Scan the material that follows. Copy every line containing the word "computer".

↓↓↓

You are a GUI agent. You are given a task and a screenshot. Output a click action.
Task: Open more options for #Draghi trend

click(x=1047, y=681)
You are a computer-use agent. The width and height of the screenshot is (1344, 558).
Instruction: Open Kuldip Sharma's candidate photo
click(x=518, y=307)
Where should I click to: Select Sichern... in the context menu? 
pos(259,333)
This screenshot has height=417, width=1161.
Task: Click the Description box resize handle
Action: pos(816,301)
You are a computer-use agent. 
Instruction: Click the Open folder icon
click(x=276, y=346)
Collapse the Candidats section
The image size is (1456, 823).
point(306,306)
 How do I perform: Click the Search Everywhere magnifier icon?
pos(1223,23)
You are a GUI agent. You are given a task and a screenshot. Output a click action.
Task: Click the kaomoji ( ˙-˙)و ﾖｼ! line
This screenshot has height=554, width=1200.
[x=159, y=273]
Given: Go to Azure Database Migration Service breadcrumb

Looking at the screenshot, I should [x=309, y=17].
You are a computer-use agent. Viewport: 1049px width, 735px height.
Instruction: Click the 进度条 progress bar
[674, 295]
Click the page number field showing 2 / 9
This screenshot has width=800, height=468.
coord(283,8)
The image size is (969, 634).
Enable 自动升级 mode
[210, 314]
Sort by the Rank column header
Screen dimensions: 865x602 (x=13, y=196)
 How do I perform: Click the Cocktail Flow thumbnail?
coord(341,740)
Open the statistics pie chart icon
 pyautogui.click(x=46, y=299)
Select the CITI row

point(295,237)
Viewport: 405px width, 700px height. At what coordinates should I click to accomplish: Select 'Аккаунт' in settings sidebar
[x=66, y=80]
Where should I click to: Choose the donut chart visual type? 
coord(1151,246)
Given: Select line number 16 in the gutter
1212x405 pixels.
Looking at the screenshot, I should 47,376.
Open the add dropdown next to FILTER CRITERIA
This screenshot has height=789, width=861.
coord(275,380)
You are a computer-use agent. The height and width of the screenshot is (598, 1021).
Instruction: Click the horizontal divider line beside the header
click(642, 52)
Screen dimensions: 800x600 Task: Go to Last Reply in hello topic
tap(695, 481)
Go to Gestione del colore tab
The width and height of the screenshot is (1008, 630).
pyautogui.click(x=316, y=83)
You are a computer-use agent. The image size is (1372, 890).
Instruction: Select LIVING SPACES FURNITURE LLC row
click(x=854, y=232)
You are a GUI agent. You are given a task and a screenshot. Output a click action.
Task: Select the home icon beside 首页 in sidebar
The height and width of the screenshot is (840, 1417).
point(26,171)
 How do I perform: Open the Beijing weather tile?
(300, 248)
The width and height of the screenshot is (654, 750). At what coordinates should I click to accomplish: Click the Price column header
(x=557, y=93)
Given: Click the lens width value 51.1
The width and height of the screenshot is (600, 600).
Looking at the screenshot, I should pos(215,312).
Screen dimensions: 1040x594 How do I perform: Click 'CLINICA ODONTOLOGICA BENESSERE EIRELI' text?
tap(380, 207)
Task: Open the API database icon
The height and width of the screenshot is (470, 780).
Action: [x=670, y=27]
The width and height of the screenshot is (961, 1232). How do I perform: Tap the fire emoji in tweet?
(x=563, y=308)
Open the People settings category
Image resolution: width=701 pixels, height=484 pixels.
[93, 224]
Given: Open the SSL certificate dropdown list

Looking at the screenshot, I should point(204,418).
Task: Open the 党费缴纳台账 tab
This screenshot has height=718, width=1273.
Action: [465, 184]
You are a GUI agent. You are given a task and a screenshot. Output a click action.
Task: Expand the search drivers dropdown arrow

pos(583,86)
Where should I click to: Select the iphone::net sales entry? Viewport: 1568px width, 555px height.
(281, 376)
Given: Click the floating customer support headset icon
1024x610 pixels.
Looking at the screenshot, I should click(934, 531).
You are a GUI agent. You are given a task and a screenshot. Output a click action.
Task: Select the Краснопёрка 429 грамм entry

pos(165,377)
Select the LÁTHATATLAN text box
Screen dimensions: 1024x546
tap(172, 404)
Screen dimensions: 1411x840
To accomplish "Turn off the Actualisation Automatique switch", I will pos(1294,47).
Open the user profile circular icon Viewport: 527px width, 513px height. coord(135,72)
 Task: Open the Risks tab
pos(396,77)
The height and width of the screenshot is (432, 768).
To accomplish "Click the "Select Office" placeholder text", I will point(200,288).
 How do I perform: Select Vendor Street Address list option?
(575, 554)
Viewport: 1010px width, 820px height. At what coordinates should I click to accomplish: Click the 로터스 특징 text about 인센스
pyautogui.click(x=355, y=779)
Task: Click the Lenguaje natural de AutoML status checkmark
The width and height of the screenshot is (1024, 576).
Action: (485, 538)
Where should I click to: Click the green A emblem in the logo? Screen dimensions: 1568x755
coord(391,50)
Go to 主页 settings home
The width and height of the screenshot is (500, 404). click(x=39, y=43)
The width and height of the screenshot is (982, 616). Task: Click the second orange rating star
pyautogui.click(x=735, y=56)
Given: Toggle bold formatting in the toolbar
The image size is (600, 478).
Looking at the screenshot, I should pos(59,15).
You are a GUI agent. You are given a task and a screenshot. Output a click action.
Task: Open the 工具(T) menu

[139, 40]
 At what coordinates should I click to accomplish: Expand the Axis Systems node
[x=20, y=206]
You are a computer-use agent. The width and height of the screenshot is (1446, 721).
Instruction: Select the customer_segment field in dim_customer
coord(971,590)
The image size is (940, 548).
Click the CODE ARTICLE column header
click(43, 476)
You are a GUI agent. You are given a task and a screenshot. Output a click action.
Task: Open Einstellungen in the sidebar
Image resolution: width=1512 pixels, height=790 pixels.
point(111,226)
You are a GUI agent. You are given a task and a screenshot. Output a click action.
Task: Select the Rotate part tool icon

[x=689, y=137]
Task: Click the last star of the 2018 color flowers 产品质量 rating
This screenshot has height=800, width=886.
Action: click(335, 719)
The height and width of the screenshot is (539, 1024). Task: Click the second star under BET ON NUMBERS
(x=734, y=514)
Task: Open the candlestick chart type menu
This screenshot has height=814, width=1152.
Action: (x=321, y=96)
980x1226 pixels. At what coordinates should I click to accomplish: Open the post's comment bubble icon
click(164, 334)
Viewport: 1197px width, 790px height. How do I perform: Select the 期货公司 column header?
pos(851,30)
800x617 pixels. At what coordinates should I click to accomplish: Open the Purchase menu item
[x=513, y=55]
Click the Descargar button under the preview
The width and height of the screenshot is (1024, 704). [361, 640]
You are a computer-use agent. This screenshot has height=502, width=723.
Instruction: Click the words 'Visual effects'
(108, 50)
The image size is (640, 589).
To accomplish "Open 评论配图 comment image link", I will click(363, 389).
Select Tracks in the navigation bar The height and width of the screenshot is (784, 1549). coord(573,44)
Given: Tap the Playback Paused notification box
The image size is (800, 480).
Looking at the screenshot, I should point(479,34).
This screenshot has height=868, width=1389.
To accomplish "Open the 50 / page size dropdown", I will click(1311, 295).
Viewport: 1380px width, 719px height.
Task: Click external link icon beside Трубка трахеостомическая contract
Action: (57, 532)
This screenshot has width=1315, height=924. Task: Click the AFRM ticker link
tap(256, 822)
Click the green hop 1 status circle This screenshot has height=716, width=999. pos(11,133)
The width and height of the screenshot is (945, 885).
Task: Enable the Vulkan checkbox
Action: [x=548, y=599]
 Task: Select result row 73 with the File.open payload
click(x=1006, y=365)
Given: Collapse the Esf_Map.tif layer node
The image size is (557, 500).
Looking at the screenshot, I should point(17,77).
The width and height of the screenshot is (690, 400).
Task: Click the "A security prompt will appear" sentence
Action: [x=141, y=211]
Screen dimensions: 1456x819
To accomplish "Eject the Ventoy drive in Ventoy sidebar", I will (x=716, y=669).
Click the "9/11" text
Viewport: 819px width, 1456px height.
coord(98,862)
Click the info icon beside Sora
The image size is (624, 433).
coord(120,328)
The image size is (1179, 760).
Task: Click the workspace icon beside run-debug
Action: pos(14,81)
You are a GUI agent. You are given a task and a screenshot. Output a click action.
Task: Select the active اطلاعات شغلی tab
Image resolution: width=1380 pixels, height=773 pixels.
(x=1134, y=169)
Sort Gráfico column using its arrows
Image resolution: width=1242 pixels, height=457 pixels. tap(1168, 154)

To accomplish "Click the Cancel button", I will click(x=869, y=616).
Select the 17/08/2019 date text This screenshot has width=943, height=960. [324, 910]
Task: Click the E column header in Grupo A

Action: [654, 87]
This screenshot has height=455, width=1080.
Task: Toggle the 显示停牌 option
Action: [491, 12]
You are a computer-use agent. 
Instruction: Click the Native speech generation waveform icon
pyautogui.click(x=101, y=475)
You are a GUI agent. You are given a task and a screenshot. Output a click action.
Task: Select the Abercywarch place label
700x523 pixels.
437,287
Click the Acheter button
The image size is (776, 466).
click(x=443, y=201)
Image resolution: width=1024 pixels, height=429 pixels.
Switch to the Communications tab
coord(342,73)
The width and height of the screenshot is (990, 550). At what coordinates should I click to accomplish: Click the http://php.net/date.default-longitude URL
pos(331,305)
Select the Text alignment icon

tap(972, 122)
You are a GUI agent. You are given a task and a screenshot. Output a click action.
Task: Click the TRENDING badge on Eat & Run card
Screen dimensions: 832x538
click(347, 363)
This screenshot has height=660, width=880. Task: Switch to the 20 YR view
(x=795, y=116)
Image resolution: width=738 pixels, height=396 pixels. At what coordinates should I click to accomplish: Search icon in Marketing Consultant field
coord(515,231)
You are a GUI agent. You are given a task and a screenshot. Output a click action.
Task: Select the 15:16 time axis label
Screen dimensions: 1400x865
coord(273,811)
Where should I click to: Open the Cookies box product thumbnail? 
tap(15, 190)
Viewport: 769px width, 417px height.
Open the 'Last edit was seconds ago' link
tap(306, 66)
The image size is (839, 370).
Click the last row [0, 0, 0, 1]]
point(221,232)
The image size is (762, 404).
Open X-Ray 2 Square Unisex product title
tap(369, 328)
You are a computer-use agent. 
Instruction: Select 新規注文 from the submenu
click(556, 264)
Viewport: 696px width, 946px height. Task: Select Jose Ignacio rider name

↑↑↑

Result of the exercise →
You are a computer-use agent. The width and height of the screenshot is (1344, 558).
You are a computer-use agent. 
You are a computer-use agent. Viewport: 1049px width, 735px height.
You are a computer-use agent. The height and width of the screenshot is (598, 1021).
You are a computer-use agent. The image size is (1372, 890).
You are a computer-use agent. The width and height of the screenshot is (1446, 721).
You are a computer-use agent. This screenshot has height=502, width=723.
You are a computer-use agent. 
You are a computer-use agent. 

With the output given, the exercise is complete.